Anche in onore loro, questo sabato (17-12-2016) verrà inaugurata 
la chiesetta ristrutturata che avevano costruito i soldati per i 
loro compagni deceduti a Plava.
                                
L’incontro che più mi è rimasto impresso, anche se io l’ho visto 
sullo schermo di un computer, è stato quello con la figlia di 
Muccini.
Quando parlava di suo papà, i suoi occhi si illuminavano, una 
scintilla di orgoglio nei confronti di suo padre le illuminava 
il viso; ne parlava con tanto affetto che sembrava che per lei 
non fosse mai morto.                                                    
Ci ha parlato di come lui fosse gentile e rispettoso nei 
confronti di tutti, anche dei suoi compagni di guerra; di come, 
anche nei piccoli gesti, non le aveva mai fatto mancare nulla. 
                                                                      
Doveva essere proprio un uomo d’oro, eppure, molte volte mi 
sembra di averlo conosciuto dal vivo, mi ricorda un vecchio 
amico e lo immagino mentre sorride; quel sorriso tipico di 
chi ne ha passate tante, ma le ha superate tutte. 
A volte penso che tutto questo non sia opera nostra, bensì che 
qualcuno ci abbia aiutato, qualcuno di grande, qualcuno che 
voleva che tutto questo non venisse dimenticato.

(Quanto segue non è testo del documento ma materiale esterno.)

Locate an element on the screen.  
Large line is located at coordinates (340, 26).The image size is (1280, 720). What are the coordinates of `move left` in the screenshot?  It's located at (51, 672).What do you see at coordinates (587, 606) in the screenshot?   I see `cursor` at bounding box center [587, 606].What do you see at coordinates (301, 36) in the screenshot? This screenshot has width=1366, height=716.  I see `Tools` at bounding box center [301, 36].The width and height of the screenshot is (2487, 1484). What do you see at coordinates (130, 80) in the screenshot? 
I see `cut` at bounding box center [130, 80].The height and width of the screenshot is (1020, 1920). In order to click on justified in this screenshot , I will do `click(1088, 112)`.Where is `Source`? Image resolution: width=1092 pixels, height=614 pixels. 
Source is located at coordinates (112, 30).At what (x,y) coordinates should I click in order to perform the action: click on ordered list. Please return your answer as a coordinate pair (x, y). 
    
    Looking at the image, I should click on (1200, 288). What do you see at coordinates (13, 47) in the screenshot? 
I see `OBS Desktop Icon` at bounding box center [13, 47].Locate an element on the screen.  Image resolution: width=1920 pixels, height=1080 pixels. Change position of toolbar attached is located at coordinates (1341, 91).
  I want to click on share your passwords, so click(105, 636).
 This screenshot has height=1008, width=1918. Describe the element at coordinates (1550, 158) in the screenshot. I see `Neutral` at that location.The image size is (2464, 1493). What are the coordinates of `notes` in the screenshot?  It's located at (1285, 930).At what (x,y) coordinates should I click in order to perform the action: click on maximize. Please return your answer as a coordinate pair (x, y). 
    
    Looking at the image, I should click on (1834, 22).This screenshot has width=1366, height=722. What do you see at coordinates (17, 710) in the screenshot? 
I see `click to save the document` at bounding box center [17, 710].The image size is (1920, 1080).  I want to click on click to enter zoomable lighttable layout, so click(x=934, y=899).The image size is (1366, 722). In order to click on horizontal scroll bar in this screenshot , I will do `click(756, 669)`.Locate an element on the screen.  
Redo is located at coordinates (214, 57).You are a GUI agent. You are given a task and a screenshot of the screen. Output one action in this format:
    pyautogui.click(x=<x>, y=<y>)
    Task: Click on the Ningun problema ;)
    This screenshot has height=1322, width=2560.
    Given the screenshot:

Questa esperienza ci resterà nel cuore, il lavoro è stato 
intenso, faticoso ma ricco di soddisfazioni e ci ha fatto vivere 
la storia della Grande Guerra ma anche scoprire, a piccoli passi, 
un “grande uomo”, Mario Muccini, al quale ci siamo sinceramente 
affezionati. Con le nostre ricerche abbiamo mosso l’Italia da 
Nord a Sud e anche sulla nostra “tradotta” sono salite tante 
persone che ci hanno sostenuti e supportati, abbiamo trovato a 
partire dalla nostra Dirigente la prof.ssa Michela Michieletto, 
come sempre motore e cuore di molte iniziative, Dirigenti, 
docenti ma anche persone che con la scuola non avevano mai avuto 
contatti e che assieme a noi si sono fatte trascinare e hanno 
partecipato con passione a questo lavoro. Abbiamo incontrato chi 
ha creduto, assieme a noi, che i valori umani e la conoscenza 
passano attraverso la scuola e, anche se i protagonisti di oggi 
sono ancora “piccoli”, è tramite loro che in futuro potremo 
costruire un mondo migliore.

              
Ora non ci resta che sperare di trovare in libreria il romanzo 
del “nostro scalcinato”, ultimo nostro desiderio per tener fede 
alla volontà di Muccini di non dimenticare.
Anche questa è vita di classe e sono felice di farne parte.



                       La docente 
                       Daniela Cirillo

                       Istituto Comprensivo Lazzaro Spallanzani
                       Venezia-Mestre.